Open o-smirnov opened 4 years ago
shadems ms-4k-cal.ms -x U -y V -c CORRECTED_DATA:phase --cmin -1 --cmax 1 --cnum 64 --xmin -42000 --xmax 42000 --ymin -42000 --ymax 42000 -z 1000 --bmap rainbow
1065s, RAM touched 300Gb but I'll take it, it's a tough plot.
Same settings but 16 colors. Note this is 4e+10 points!
shadems ms-4k-cal.ms -x U -y V -c CORRECTED_DATA:phase --cmin -1 --cmax 1 --cnum 16 --xmin -42000 --xmax 42000 --ymin -42000 --ymax 42000 -z 1000 --bmap rainbow
707s (box was a bit competed for, though). RAM ~200Gb.

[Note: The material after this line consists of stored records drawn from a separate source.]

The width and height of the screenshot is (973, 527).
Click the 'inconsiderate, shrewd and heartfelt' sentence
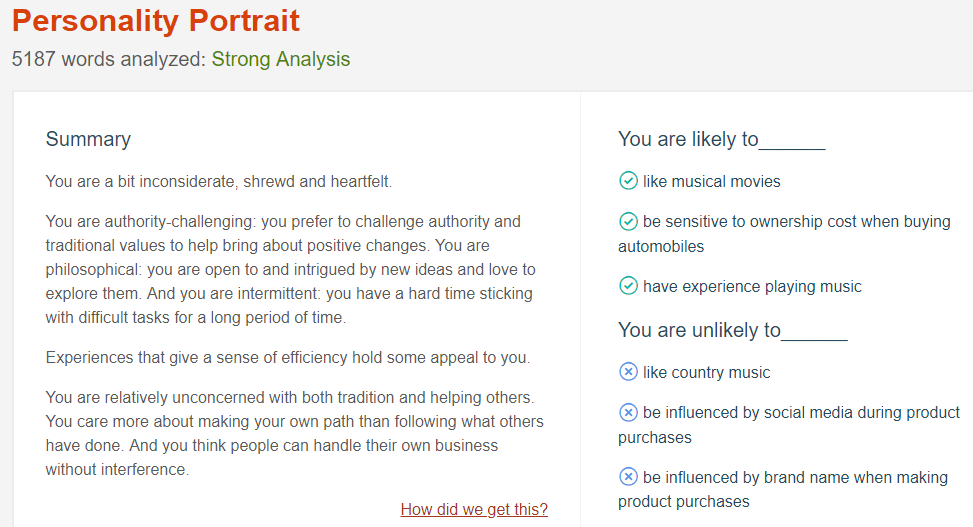(219, 182)
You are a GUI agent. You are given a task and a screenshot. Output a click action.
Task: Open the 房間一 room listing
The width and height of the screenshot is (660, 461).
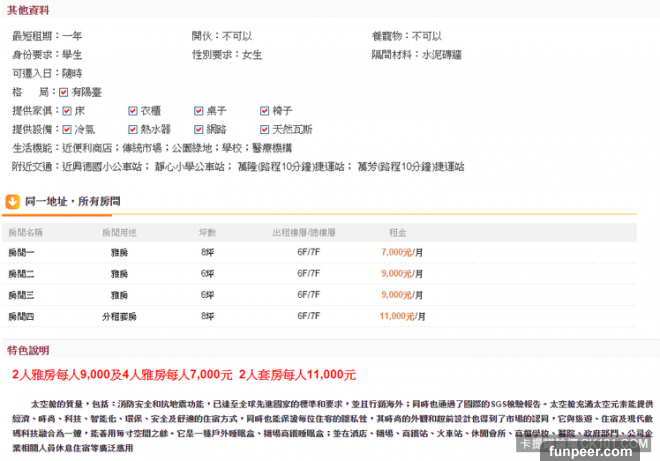(x=21, y=253)
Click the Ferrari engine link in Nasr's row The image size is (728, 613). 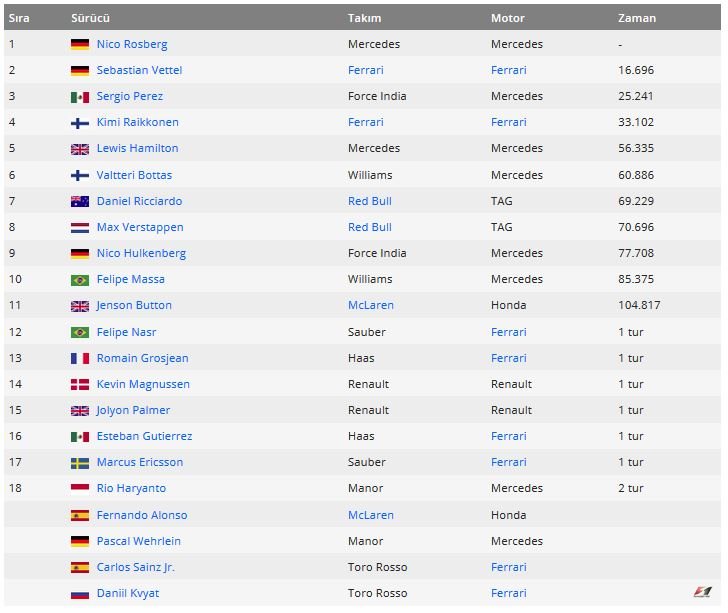[x=509, y=332]
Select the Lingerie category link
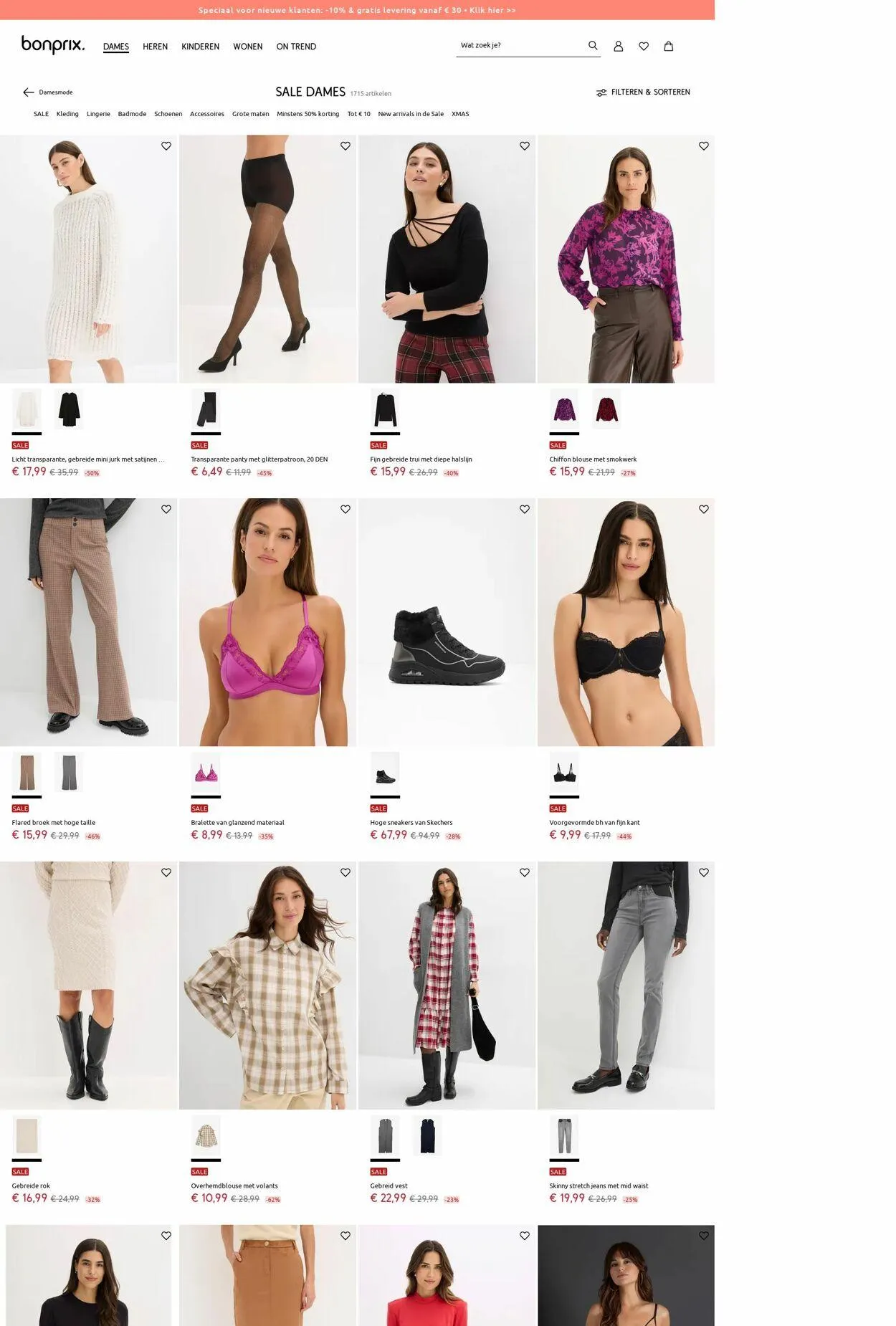This screenshot has height=1326, width=896. click(x=98, y=114)
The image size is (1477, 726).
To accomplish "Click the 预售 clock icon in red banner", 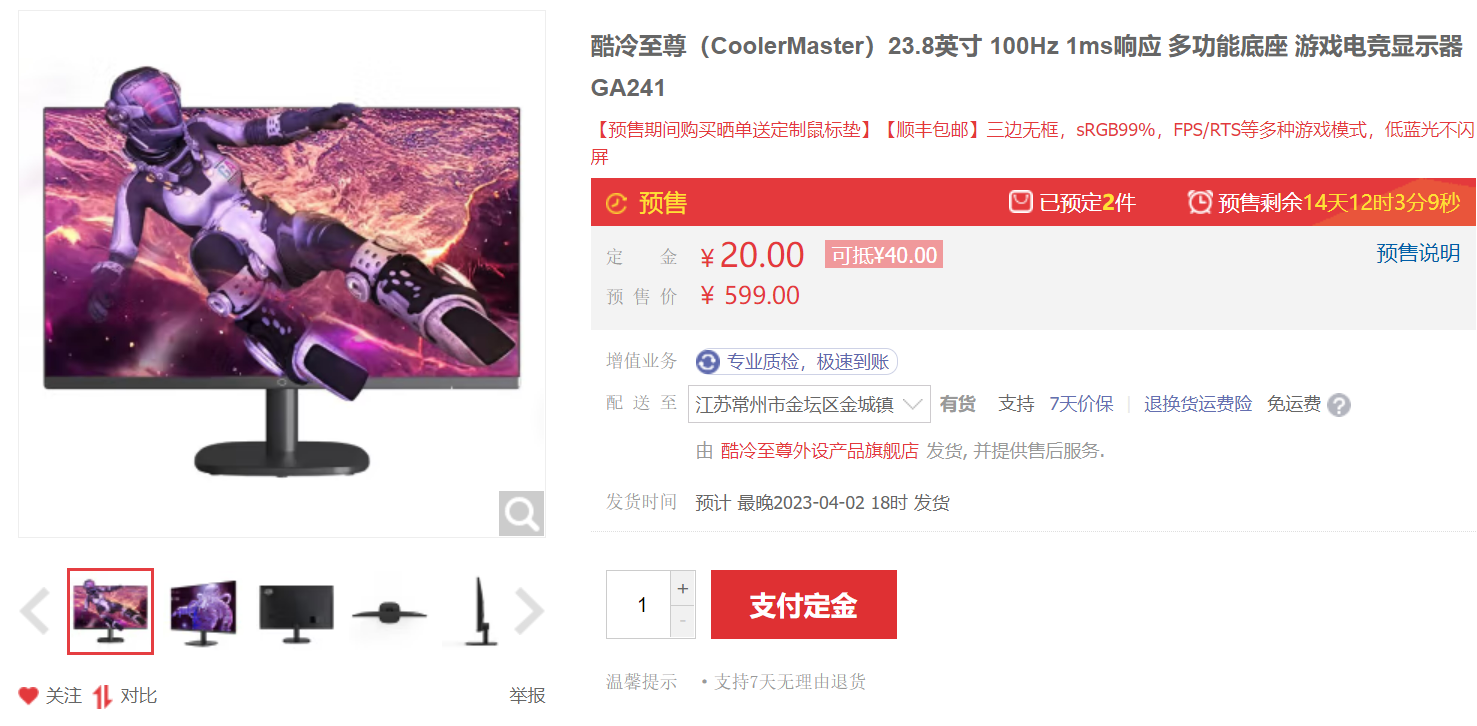I will pos(617,204).
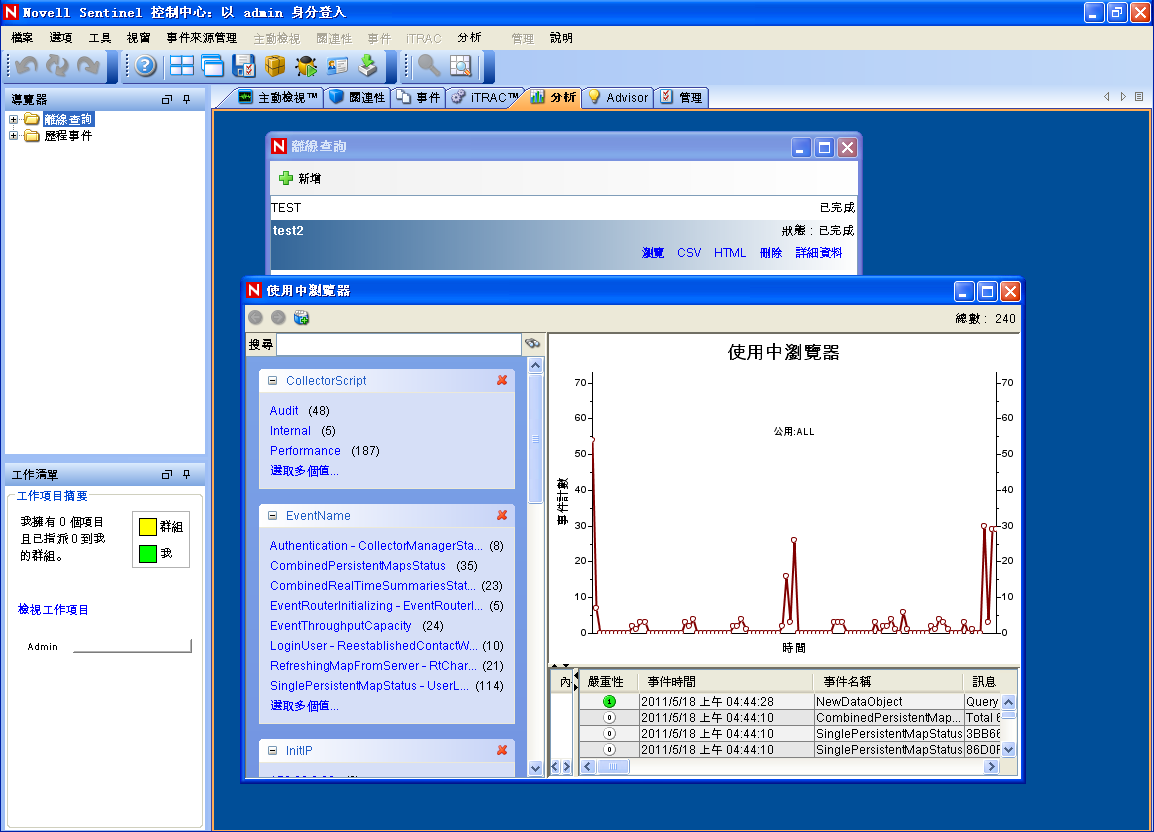This screenshot has height=832, width=1154.
Task: Remove the CollectorScript filter with red X
Action: (x=502, y=381)
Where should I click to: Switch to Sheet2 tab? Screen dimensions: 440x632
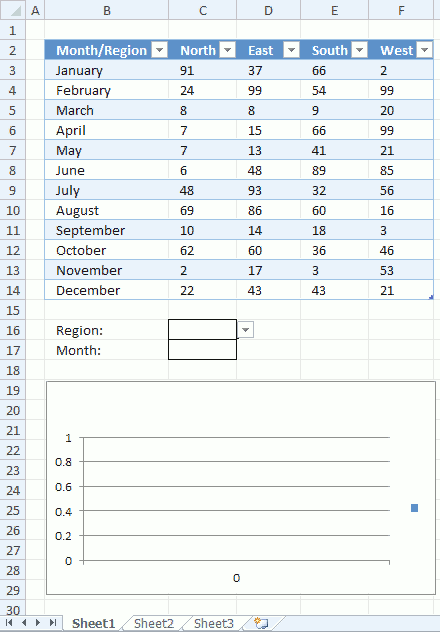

2e+10 points. I think I broken core selection though, as it plotted all four (but why not 4e+10 then? odd):
shadems ms-4k-cal.ms -x FREQ -y CORRECTED_DATA:XX:amp -c ANTENNA1 --cnum 64 -z 1000
830s. Didn't notice the RAM. :) OK time to put a proper profiler in.
1065s, RAM touched 300Gb but I'll take it, it's a tough plot.
I think it may be possible to recover a couple of factors in RAM usage. Running the numbers:
2*1000*4096*4 x 16 bytes (broadcasted MS data) + 1024*1024 * 64 * 8 bytes (image) ~ 1012MB per thread
Multiply by 64 threads ~ 64GB Lets say fudge factor of 2 ~ 128GB
My instinct would be to check the broadcast. The fix @jskenyon put into ragavi avoided alot of extraneous communication in the graph.
Updated estimate to include categories in image
Updated again to cater for 64 categories
OK, systematically now. This is a 1e+10 points plot using with minimal I/O (only UVW) and no colors. Ran for chunk size of 1000, 5000, 10000 like so:
shadems ms-4k-cal.ms -x U -y V -z 10000 -s "z{row_chunk_size}.tree" --profile
Tree vs original reduction (chunk sizes 1000, 5000, 10000):
tree reduction | original reduction |
---|---|
shadems ms-4k-cal.ms -x U -y V -c ANTENNA1 -z 10000 -s "z{row_chunk_size}.tree" --profile
Now with 16 colours, chunk size 1000, 5000, 10000. Note how the original reduction code breaks down at lower chunk sizes:
tree reduction | original reduction |
---|---|
The task ordering looks pretty good, for 10,000 rows on minsize.ms. Colour indicates priority (in the round nodes) with red prioritised first and blue last. There are four independent colour streams, corresponding to four MS chunks
Here's another view of the same graph, with task names in the round nodes.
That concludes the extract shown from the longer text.